Des soldats russes : certains capturés, d’autres tués
Les deux premières photos représentent un soldat russe capturé dans la région de Koursk. Il se nomme Danilo Kolesnikov, 22 ans, originaire de la région de Belgorod et a servi au sein du 488e régiment à la frontière, près de Koursk-Souzha.
« Il a été capturé par les troupes ukrainiennes alors qu’il traversait la frontière », explique-t-il.
ASTRA a vérifié son identité et a identifié les comptes de Kolesnikov sur les réseaux sociaux. Il a effectivement publié des photos du déploiement militaire de décembre 2023 sur sa page VKontakte, on y trouve en autre sa photo officielle.
Un autre soldat russe du nom de Maxim Pawlowitsch, aussi âgé de 22 ans, a été capturé en même temps.
Ces deux hommes ont toutefois eu la chance d’avoir été capturés vivants, le taux de mortalité est très élevé chez les soldats, tant russes qu’ukrainiens. Les conditions de détention des prisonniers russes sont nettement meilleures que celles des prisonniers ukrainiens, qui sont souvent affamés et torturés, parfois même assassinés !
La capture reste marginale par rapport à l’élimination du soldat
Ce soldat russe de 18 ans n’a pas eu la chance de la capture, il a été tué.
Maksim Suvorov, né le 5 juin 2007, originaire de la région sibérienne de Bouriatie, est réputé pour être le plus jeune soldat russe mort au combat .

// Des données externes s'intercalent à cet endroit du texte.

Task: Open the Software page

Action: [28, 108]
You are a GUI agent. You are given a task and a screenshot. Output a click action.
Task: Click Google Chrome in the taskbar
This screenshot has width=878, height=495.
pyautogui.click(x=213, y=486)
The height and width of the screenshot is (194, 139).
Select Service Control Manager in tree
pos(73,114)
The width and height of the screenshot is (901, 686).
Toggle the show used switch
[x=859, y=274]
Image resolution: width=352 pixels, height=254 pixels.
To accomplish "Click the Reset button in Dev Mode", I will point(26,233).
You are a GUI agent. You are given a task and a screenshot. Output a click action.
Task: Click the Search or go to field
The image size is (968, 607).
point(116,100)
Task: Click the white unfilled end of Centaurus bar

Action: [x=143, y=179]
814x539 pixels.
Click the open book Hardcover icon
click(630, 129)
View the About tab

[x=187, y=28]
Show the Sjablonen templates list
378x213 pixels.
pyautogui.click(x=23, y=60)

Âgé de 18 ans et un mois, après avoir signé comme soldat sous contrat, il a suivi durant quelques jours d’entraînement en Crimée occupée une formation de tireur d’élite puis a immédiatement été envoyé au front à Donetsk. Il n’a passé que deux semaines sur le champ de bataille ukrainien avant d’y être abattu le 24 juillet 2025.

Un autre article a été rédigé sur cet Maksim Suvorov
Cet homme était un combattant russe, de facto une cible de guerre légitime.
Le premier devoir de tout soldat est de détecter et de neutraliser tout soldat ennemi. Il n’est pas le seul soldat de 18 ans a avoir été tué, en octobre on en dénombre 245, mais celui-ci était le plus jeune de tous.
Un soldat n’a pas d’âge tant qu’il est majeur :
18 ans, 22 ans, 30 ans, 50 ans… Une arme entre les mains, s’il tire, il tue…
La capture est souvent difficile et risquée.
Le Droit international humanitaire (DIH) recommande lorsque la situation le permet de privilégier la capture pour des raisons évidentes d’humanité, – l’ennemi étant un homme avant tout -, mais il n’oblige en aucun cas un soldat de se mettre potentiellement en danger (blessure, capture ou décès) pour sauvegarder la vie d’un ennemi.
Tout soldat conserve son libre arbitre et agit tenant compte du contexte et de son appréciation de la situation.
Tant que l’ennemi n’est pas hors de combat (blessé au point de ne plus pouvoir prendre les armes, désarmé ou ayant capitulé), il peut certes prendre la décision de capturer l’ennemi vivant, mais aussi décider de l’éliminer et ce, sans avoir à en justifier la raison (sauf s’il a reçu un ordre contraire d’un supérieur).
Conclusion
Si chaque perte constitue individuellement une tragédie humaine — une vie perdue, une famille endeuillée — il n’en demeure pas moins que le sens même de la guerre est que tout combattant doit tout mettre en œuvre pour vaincre l’ennemi, souvent en l’éliminant, afin de s’offrir, à lui et à ses camarades, les meilleures chances de survie.
Laisser s’enfuir un ennemi n’est pas une option militaire, tout ennemi doit impérativement être neutralisé par la capture ou l’élimination, sauf si la situation ne permet pas de l’attaquer.
Pour tout soldat :
Tuer ou être tué, la question ne se pose jamais.
Soldat Ukrainien le pouce levé, le cadavre de son ennemi devant lui…
Ce soldat Ukrainien a vaincu son ennemi, ce soldat russe, à l’aide d’une grenade, au terme d’un affrontement difficile. Il a gagné le combat et surtout il est vivant, contrairement à son adversaire, qu’il est parvenu à éliminer. Son sourire et sa fierté sont compréhensibles, non par irrespect envers l’ennemi, mais bien d’avoir gagné contre lui et donc être en vie car s’il avait perdu contre cet homme, le mort ce serait lui.

Vivre ou mourir à la guerre tient autant au courage et à la volonté de se battre pour vaincre l’adversaire qu’à la simple chance. Ce soldat ukrainien a remporté ce combat, mais d’autres l’attendent. Nul ne sait s’il gardera sa bonne étoile jusqu’à la fin de la guerre, quel qu’en soit le vainqueur.